Costumo ser um tanto chato com escovas de dente, geralmente tenho várias, mesmo por que preciso ter várias (para trabalho, casa, casa de minha namorada), mas o fato é sempre tenho mais que as três necessárias e gosto de ter uma de reserva guardada. Sei, pode parecer paranóia, mas é um dos meus TOC’s. ;)

O fato é que uma das últimas vezes que comprei escovas de dente, acabou tornando-se umo verdadeiro case de ponto de venda e relação de consumo. Quem diria que eu, publicitário e mercadólogo, acostumado a reconhecer padrões e formatos de venda por impulso e ferramentas de comunicação no PDV, ficaria cerca de 40 (quarenta!) minutos parado em frente a um expositor de escovas de dente! Pois é, aconteceu comigo e acontece com trocentos outros consumidores dia após dia.

Acho que a grande diferença foi o fato de que eu me dei conta do que estava acontecendo, me choquei com a situação, peguei duas das escovas que eu já conhecia – isso depois de olhar vários modelos e ler as embalagens de todos duas vezes, pelo menos – levantei e me dirigi, perplexo, ao caixa do supermercado.

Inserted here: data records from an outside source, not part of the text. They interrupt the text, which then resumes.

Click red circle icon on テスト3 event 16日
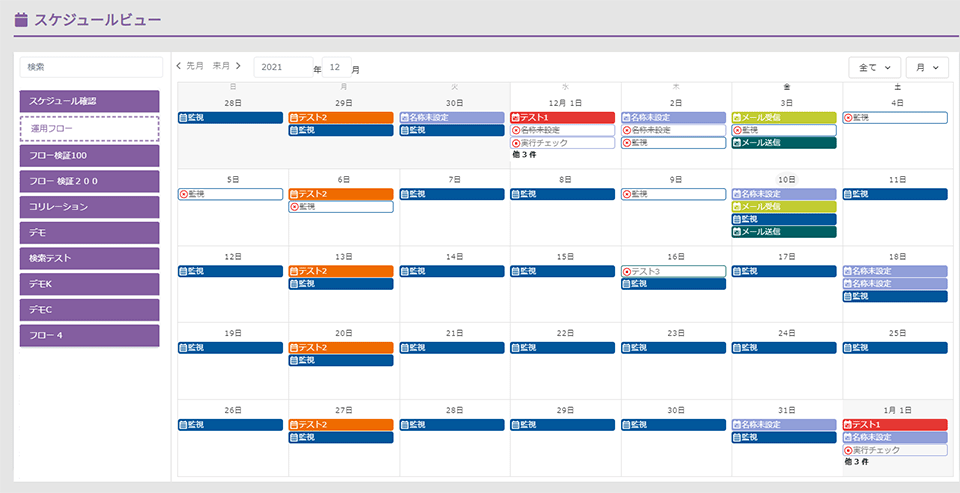960x493 pixels. pos(626,271)
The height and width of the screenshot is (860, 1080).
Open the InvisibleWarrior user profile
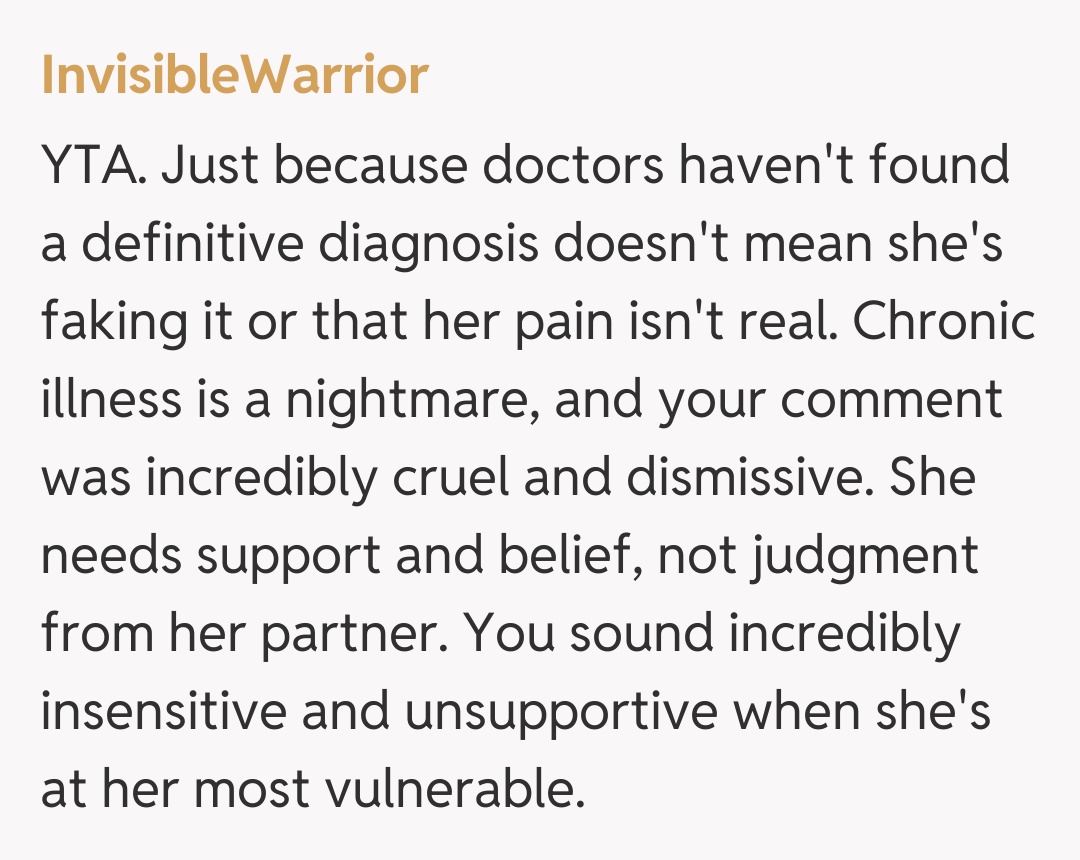pyautogui.click(x=234, y=76)

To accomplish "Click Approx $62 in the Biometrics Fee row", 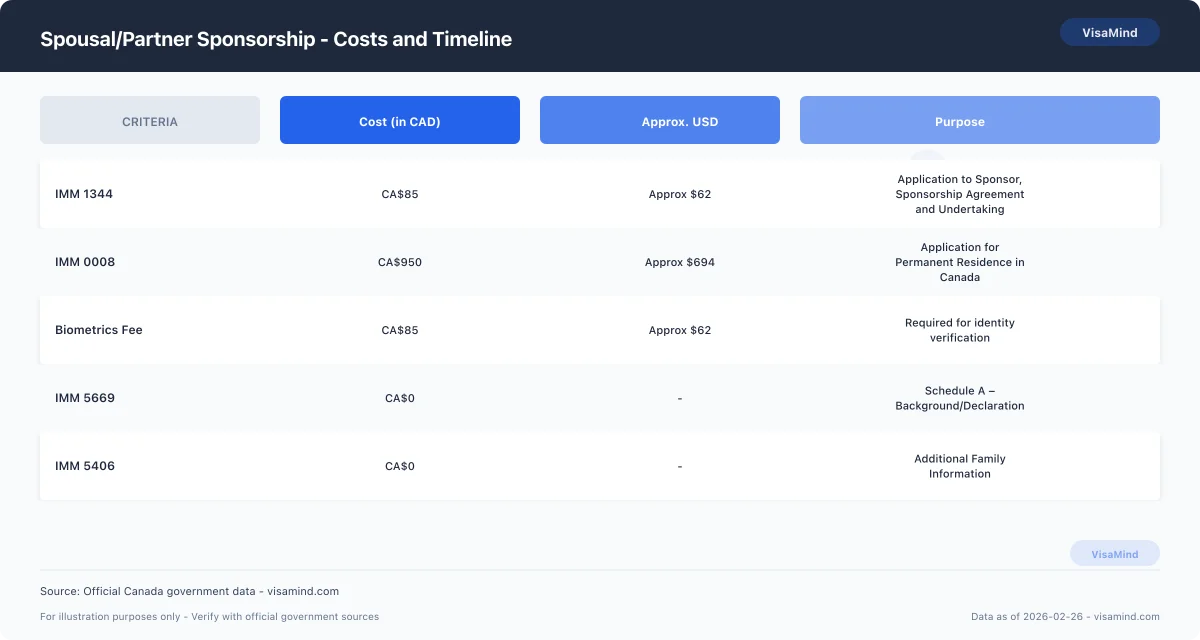I will click(x=680, y=330).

Juro que fiquei estupefado com a situação. Não pelo fato de ter sido impactado pela comunicação, pelo expositor e/ou pelos produtos, mas sim por me dar conta, experimentalmente, do poder que a comunicação no PDV tem. E é muito gratificante para um profissional de marketing e comunicação, ver que seu trabalho dá um resultado bacana. Mesmo que não tenha sido realizado por você.